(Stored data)
■ ■ ■ ■

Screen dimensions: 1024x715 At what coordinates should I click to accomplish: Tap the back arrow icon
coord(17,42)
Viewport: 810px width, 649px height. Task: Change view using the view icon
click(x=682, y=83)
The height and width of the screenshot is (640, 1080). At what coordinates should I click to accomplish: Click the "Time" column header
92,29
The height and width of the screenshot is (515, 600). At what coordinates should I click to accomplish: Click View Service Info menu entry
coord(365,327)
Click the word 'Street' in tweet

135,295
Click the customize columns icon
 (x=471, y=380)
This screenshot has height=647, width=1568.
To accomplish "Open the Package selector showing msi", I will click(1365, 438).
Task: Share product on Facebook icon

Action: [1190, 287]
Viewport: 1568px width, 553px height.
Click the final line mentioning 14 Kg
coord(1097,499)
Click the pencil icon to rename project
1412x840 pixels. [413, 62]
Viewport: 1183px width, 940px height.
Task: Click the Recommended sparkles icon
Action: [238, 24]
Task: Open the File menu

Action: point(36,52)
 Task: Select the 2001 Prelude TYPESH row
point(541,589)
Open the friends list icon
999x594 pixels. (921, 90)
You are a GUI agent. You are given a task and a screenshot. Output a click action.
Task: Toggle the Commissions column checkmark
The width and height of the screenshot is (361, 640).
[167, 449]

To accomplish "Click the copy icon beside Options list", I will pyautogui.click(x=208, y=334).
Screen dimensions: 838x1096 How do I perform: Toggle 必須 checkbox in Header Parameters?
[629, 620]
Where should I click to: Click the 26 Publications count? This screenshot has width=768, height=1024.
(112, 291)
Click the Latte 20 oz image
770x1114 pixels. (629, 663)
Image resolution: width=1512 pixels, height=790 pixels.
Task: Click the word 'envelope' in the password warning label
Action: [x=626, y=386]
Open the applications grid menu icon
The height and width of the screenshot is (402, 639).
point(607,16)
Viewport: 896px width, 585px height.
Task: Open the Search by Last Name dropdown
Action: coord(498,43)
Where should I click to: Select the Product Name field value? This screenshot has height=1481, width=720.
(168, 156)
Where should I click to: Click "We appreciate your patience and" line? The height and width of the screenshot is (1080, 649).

■ ■ ■ ■

> _WHAT THIS TASK INVOLVES_: The response has to contain every record shown above, unaltered and complete.

> _REPLY TO THE TASK_:
Screen dimensions: 1024x715 At what coordinates should I click to accomplish: Tap the back arrow icon
coord(17,42)
Viewport: 810px width, 649px height. Task: Change view using the view icon
click(x=682, y=83)
The height and width of the screenshot is (640, 1080). At what coordinates should I click to accomplish: Click the "Time" column header
92,29
The height and width of the screenshot is (515, 600). At what coordinates should I click to accomplish: Click View Service Info menu entry
coord(365,327)
Click the word 'Street' in tweet

135,295
Click the customize columns icon
 (x=471, y=380)
This screenshot has height=647, width=1568.
To accomplish "Open the Package selector showing msi", I will click(1365, 438).
Task: Share product on Facebook icon

Action: [1190, 287]
Viewport: 1568px width, 553px height.
Click the final line mentioning 14 Kg
coord(1097,499)
Click the pencil icon to rename project
1412x840 pixels. [413, 62]
Viewport: 1183px width, 940px height.
Task: Click the Recommended sparkles icon
Action: [238, 24]
Task: Open the File menu

Action: point(36,52)
 Task: Select the 2001 Prelude TYPESH row
point(541,589)
Open the friends list icon
999x594 pixels. (921, 90)
You are a GUI agent. You are given a task and a screenshot. Output a click action.
Task: Toggle the Commissions column checkmark
The width and height of the screenshot is (361, 640).
[167, 449]

To accomplish "Click the copy icon beside Options list", I will pyautogui.click(x=208, y=334).
Screen dimensions: 838x1096 How do I perform: Toggle 必須 checkbox in Header Parameters?
[629, 620]
Where should I click to: Click the 26 Publications count? This screenshot has width=768, height=1024.
(112, 291)
Click the Latte 20 oz image
770x1114 pixels. (629, 663)
Image resolution: width=1512 pixels, height=790 pixels.
Task: Click the word 'envelope' in the password warning label
Action: [x=626, y=386]
Open the applications grid menu icon
The height and width of the screenshot is (402, 639).
point(607,16)
Viewport: 896px width, 585px height.
Task: Open the Search by Last Name dropdown
Action: coord(498,43)
Where should I click to: Select the Product Name field value? This screenshot has height=1481, width=720.
(168, 156)
Where should I click to: Click "We appreciate your patience and" line? The height and width of the screenshot is (1080, 649).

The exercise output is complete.